══ Text for analysis ══

The Education Liberator, Vol. 2, No. 2, March 1996
Marketplace David vs. state-ed Goliath
Government school monopoly may fall of its own weight
by Eric D. Johnson
Note from Marshall Fritz: When Eric Johnson and I discussed the possibility of his moving to Fresno and becoming Executive Vice President of the Alliance, I asked him to write me a letter explaining his thoughts on Separation and the Separation Alliance. His writing and insights are so good I want to share them with you. (PS: External factors have put our interviewing process on hold for a bit. We may have news in an upcoming issue.)
The seeds of liberty were planted in fertile soil in 18th-century America. Since then, the American Experiment has encouraged liberty and prosperity. But it also has been overrun by the vine-like spread of government intervention into fields like education.
The Separation of School & State Alliance has emerged to develop the intellectual framework for education in a free society.
The Separation of School & State Alliance is clear in its objective, principled in its commitment, and willing to challenge the conventional wisdom about a system of government schooling that has wrestled responsibility away from parents, and has insulated itself from accountability to the people it serves.
The Separation of School & State Alliance is willing to stare government education in the face, with the same conviction that David stood before Goliath.
Separating school and state is not a rebellion against failed education initiatives, although that failure has helped to expand the ranks of citizens who oppose Goals-2000-style education reform. The idea is revolutionary. It seeks to disestablish the entire system of government-run education. The goal is not to put in place a new centralized system of formal schooling.

═══
══ Records supplied ══

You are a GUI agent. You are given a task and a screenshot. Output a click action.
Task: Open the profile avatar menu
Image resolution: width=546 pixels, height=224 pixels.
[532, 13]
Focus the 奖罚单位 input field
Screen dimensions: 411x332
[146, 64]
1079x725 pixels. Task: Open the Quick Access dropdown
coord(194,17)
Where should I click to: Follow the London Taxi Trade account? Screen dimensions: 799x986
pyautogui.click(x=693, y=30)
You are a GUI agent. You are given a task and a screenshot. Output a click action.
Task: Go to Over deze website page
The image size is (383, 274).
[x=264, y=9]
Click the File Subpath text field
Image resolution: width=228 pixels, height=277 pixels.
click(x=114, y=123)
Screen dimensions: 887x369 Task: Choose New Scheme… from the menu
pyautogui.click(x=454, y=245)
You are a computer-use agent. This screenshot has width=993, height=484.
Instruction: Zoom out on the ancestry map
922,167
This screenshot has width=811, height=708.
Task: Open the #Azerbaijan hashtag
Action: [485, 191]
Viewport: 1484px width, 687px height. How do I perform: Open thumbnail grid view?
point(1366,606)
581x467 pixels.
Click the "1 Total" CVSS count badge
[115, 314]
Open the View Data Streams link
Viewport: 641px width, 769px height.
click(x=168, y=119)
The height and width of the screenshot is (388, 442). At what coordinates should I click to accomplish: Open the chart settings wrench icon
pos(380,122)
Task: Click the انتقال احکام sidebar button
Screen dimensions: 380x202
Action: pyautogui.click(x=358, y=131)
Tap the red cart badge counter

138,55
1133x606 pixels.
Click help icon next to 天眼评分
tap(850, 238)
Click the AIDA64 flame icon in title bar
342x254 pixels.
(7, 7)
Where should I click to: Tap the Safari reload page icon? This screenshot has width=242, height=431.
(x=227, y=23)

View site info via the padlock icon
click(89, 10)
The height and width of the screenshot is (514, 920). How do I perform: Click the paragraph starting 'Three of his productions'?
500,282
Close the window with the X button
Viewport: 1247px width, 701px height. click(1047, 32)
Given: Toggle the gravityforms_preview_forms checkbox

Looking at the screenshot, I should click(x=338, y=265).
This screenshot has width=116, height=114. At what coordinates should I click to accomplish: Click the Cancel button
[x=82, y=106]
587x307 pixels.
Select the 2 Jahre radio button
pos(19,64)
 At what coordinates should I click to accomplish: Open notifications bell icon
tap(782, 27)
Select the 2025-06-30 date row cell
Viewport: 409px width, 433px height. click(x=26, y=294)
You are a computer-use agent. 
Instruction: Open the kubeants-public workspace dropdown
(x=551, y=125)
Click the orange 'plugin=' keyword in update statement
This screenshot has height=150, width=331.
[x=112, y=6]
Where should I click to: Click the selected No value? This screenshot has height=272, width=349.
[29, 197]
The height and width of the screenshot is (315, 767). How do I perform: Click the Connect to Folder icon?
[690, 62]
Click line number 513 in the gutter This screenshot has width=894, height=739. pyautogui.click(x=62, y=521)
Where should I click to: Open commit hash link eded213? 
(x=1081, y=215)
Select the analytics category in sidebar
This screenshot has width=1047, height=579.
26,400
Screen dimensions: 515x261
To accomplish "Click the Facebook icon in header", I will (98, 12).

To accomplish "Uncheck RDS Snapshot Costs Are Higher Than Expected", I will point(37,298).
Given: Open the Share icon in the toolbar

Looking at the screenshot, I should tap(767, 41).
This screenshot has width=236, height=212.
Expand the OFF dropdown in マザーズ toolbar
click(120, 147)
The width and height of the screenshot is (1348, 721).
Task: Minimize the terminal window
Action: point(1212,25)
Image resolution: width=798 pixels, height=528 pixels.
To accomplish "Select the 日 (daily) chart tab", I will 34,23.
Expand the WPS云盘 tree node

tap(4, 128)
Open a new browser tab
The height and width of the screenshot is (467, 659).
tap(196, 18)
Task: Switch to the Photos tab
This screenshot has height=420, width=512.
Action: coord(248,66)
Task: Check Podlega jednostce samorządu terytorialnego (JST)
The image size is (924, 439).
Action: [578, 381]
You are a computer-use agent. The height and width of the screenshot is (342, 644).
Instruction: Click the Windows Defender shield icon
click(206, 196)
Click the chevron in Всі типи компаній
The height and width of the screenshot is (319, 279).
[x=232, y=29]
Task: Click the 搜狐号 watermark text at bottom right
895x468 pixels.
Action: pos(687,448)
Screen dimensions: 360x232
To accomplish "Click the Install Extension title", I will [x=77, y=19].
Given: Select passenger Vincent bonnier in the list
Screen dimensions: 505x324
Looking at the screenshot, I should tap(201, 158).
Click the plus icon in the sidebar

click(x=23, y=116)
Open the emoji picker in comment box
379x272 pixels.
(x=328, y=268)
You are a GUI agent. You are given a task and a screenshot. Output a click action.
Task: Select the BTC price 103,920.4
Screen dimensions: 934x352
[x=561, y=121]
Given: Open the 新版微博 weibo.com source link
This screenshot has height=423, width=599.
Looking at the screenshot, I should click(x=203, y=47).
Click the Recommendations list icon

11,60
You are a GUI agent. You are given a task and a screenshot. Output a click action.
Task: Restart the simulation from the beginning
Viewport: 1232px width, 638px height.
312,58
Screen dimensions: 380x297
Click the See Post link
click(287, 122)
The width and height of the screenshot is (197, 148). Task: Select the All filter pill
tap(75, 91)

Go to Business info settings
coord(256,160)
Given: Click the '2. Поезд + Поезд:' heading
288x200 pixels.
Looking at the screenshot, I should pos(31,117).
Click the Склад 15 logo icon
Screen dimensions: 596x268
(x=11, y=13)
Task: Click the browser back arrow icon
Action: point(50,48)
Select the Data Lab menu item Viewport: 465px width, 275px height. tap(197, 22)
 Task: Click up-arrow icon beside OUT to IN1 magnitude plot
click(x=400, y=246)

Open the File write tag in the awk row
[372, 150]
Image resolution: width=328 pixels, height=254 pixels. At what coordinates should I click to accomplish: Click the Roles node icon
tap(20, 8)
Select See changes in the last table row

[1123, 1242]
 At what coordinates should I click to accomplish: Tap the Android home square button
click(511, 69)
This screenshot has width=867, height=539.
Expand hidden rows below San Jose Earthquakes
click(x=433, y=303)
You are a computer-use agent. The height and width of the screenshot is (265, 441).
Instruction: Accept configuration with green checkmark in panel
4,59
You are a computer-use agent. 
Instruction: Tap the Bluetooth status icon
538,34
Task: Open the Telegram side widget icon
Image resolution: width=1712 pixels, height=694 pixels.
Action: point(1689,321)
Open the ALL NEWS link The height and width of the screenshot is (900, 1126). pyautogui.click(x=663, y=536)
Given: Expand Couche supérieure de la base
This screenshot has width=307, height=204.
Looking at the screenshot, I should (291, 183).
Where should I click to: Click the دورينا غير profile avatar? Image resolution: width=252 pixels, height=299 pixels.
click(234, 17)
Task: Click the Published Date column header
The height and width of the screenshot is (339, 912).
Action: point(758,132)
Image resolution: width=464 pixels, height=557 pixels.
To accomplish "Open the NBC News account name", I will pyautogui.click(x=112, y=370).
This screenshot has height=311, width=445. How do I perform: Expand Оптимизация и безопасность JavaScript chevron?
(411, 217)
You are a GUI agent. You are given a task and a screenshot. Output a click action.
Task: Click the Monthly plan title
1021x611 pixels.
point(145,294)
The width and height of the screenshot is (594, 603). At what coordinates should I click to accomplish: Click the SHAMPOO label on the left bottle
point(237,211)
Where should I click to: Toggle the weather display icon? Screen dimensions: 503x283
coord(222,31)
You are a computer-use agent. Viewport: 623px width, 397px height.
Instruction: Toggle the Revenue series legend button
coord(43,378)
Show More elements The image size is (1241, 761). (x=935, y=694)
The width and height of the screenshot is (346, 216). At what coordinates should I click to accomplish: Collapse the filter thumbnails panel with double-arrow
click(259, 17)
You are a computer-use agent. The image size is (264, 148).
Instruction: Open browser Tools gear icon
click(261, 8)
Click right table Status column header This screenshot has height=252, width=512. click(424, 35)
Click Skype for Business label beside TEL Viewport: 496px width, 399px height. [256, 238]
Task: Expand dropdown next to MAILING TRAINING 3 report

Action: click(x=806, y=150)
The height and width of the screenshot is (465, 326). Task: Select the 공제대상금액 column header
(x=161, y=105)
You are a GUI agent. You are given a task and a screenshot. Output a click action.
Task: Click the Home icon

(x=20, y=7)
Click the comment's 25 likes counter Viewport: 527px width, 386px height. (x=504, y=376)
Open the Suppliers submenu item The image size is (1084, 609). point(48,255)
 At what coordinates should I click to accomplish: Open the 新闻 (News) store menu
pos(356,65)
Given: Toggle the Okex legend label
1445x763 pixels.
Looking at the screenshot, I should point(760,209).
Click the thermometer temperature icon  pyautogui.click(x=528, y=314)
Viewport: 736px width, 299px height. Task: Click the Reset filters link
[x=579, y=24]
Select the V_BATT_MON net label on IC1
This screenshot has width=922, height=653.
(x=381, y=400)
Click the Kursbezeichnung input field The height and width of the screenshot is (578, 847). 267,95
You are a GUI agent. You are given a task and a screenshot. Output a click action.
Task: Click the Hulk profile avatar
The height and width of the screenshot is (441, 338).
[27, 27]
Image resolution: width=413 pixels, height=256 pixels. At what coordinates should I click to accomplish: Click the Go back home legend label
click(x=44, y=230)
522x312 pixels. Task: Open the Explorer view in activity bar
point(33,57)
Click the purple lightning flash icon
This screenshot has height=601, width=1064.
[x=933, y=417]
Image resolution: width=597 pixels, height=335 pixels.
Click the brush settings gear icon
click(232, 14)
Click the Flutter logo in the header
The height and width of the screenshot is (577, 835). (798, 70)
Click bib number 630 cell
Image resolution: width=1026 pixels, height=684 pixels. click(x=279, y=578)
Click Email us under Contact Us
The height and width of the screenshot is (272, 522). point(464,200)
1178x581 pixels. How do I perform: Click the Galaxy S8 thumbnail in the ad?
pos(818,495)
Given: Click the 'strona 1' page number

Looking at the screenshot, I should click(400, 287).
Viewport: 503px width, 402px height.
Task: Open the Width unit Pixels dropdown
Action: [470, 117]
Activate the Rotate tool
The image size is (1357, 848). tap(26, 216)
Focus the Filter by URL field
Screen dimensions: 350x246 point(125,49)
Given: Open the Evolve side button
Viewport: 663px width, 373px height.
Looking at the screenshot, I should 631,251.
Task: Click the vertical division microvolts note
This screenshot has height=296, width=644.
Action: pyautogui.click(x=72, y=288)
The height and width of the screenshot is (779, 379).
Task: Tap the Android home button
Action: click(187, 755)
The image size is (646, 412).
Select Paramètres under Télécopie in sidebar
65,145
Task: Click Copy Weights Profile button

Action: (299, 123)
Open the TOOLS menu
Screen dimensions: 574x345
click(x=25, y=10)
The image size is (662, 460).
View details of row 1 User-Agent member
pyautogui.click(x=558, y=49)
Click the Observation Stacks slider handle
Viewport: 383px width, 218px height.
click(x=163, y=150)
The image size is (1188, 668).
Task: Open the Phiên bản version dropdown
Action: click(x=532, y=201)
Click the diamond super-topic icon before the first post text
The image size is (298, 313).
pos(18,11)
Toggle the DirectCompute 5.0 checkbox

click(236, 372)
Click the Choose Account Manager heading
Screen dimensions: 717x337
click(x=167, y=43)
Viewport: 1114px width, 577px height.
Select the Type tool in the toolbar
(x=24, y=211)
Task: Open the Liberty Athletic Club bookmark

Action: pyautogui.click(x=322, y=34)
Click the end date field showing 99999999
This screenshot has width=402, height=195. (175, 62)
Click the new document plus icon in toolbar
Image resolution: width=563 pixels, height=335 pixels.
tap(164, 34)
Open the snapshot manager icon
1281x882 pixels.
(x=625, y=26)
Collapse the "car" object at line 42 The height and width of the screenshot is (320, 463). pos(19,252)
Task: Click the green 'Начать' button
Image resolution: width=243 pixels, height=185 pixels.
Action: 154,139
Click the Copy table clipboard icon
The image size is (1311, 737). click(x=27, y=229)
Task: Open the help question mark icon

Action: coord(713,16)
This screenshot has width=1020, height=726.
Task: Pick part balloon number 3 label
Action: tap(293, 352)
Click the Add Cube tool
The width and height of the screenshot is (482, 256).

═══

• **Requirement 1**:
In the article on separating school and state, what position did Marshall Fritz discuss with Eric Johnson?
• **Requirement 2**:
Write a continuation of the article on separating school and state, starting after its final sentence.
The rows have nothing to do with this.

• **Answer space 1**:
Executive Vice President of the Alliance.

• **Answer space 2**:
Liberty's price: Responsibility
In a free society, the goal is liberty. Liberty includes the freedom of parents to choose the best means of providing for the education of their children. But liberty comes at a price. George Bernard Shaw said, "Liberty requires responsibility. That is why most men dread it."
The Separation of School & State Alliance has diagnosed the problem within the current system of public education. It has identified state-mandated, state-funded and state-controlled education for what it is ? a cancer that feeds on all the healthy and vital organs that contribute to legitimate forms of education in a free society.
The American people must face the reality of what more than one hundred years of state-run schooling has produced. This fight is not about raising test scores or improving literacy rates or even about graduating a higher percentage of America's youth. This is a struggle for the minds of those youth.
I predict the separation of school and state will come about early in the 21st century. Not because there is an organization calling for the separation of school and state. Not because 25 million signatures are gathered in support of the idea. And not because a remnant of freedom fighters around the country know that it's the right thing.
No. The separation of school and state will come about because public education in America is a monopoly, and monopolies are inefficient and ineffective at delivering services.
The current system of government-run education will fall, like the Iron Curtain, overnight. It will not happen today or tomorrow. It will happen when the public-education monopoly implodes under its own weight. The entire system will grind to a halt like an engine that has run out of oil. The market will overthrow the public education monopoly. The market will, and has begun, to provide the range of services that cannot be produced within a monopoly. And once the American people get a taste of freedom, there will be no turning back. The market will spawn new education opportunities, as numerous as the flowers in the spring.
The school-choice movement, touted as a solution to the ills of public education, has only limited prospects for success because it is taking place within the context of government-run education.
Am I optimistic about the prospects of full separation? Not in this century. But a new millennium is dawning and hope for separation lies on the horizon.
The role of the Separation of School & State Alliance is to be prophetic, to develop the intellectual understanding of what is about to take place.
There is an Andrei Sakharov within every state-run enterprise ? someone who is willing to stand up for freedom. The Separation of School & State Alliance is that voice for freedom, paving the way for freedom in American education.
Eric Johnson, of Enfield, CT, attended SepCon '95 in Washington, DC, last November. He is a freelance writer and a research associate at the Yankee Institute in Connecticut. The views expressed here are those of the writer and do not necessarily reflect the views of the Yankee Institute.